__Stored items__.
::::

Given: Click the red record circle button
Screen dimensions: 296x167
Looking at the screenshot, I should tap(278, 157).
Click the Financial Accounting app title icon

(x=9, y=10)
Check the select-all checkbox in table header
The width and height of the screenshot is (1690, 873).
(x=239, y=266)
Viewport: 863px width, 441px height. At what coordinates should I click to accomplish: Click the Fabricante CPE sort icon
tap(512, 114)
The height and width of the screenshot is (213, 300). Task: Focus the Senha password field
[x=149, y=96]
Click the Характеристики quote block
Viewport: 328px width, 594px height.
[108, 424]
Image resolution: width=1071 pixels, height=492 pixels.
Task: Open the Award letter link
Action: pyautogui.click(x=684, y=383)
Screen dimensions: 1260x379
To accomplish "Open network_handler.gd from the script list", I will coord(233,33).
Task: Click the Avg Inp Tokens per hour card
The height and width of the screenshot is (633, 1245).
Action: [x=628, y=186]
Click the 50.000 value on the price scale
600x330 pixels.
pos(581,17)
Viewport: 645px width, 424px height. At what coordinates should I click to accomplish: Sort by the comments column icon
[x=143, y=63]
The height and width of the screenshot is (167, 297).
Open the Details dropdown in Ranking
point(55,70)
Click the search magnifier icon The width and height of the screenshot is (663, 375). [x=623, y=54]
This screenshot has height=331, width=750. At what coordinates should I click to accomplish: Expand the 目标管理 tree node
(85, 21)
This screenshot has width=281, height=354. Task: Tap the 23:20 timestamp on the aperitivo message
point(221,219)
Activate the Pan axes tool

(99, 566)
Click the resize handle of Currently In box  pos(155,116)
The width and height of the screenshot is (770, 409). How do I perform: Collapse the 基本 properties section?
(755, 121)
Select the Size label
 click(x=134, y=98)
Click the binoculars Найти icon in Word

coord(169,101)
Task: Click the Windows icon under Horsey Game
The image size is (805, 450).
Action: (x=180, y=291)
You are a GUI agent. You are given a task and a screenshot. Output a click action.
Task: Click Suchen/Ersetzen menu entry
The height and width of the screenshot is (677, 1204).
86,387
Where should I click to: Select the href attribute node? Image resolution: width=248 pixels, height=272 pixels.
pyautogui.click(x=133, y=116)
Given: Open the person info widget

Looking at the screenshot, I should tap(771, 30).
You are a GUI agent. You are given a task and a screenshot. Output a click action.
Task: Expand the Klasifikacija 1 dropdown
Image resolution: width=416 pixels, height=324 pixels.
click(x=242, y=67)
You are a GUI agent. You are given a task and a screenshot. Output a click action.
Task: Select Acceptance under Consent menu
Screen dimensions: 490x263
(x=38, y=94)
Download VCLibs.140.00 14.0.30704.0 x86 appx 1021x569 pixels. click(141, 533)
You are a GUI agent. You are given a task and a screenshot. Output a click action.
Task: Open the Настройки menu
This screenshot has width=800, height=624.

::::

__Activity__. Nothing in the records may change; output all of them exactly.

__Output for this exercise__.
Given: Click the red record circle button
Screen dimensions: 296x167
Looking at the screenshot, I should tap(278, 157).
Click the Financial Accounting app title icon

(x=9, y=10)
Check the select-all checkbox in table header
The width and height of the screenshot is (1690, 873).
(x=239, y=266)
Viewport: 863px width, 441px height. At what coordinates should I click to accomplish: Click the Fabricante CPE sort icon
tap(512, 114)
The height and width of the screenshot is (213, 300). Task: Focus the Senha password field
[x=149, y=96]
Click the Характеристики quote block
Viewport: 328px width, 594px height.
[108, 424]
Image resolution: width=1071 pixels, height=492 pixels.
Task: Open the Award letter link
Action: pyautogui.click(x=684, y=383)
Screen dimensions: 1260x379
To accomplish "Open network_handler.gd from the script list", I will coord(233,33).
Task: Click the Avg Inp Tokens per hour card
The height and width of the screenshot is (633, 1245).
Action: [x=628, y=186]
Click the 50.000 value on the price scale
600x330 pixels.
pos(581,17)
Viewport: 645px width, 424px height. At what coordinates should I click to accomplish: Sort by the comments column icon
[x=143, y=63]
The height and width of the screenshot is (167, 297).
Open the Details dropdown in Ranking
point(55,70)
Click the search magnifier icon The width and height of the screenshot is (663, 375). [x=623, y=54]
This screenshot has height=331, width=750. At what coordinates should I click to accomplish: Expand the 目标管理 tree node
(85, 21)
This screenshot has width=281, height=354. Task: Tap the 23:20 timestamp on the aperitivo message
point(221,219)
Activate the Pan axes tool

(99, 566)
Click the resize handle of Currently In box  pos(155,116)
The width and height of the screenshot is (770, 409). How do I perform: Collapse the 基本 properties section?
(755, 121)
Select the Size label
 click(x=134, y=98)
Click the binoculars Найти icon in Word

coord(169,101)
Task: Click the Windows icon under Horsey Game
The image size is (805, 450).
Action: (x=180, y=291)
You are a GUI agent. You are given a task and a screenshot. Output a click action.
Task: Click Suchen/Ersetzen menu entry
The height and width of the screenshot is (677, 1204).
86,387
Where should I click to: Select the href attribute node? Image resolution: width=248 pixels, height=272 pixels.
pyautogui.click(x=133, y=116)
Given: Open the person info widget

Looking at the screenshot, I should tap(771, 30).
You are a GUI agent. You are given a task and a screenshot. Output a click action.
Task: Expand the Klasifikacija 1 dropdown
Image resolution: width=416 pixels, height=324 pixels.
click(x=242, y=67)
You are a GUI agent. You are given a task and a screenshot. Output a click action.
Task: Select Acceptance under Consent menu
Screen dimensions: 490x263
(x=38, y=94)
Download VCLibs.140.00 14.0.30704.0 x86 appx 1021x569 pixels. click(141, 533)
You are a GUI agent. You are given a task and a screenshot. Output a click action.
Task: Open the Настройки menu
This screenshot has width=800, height=624.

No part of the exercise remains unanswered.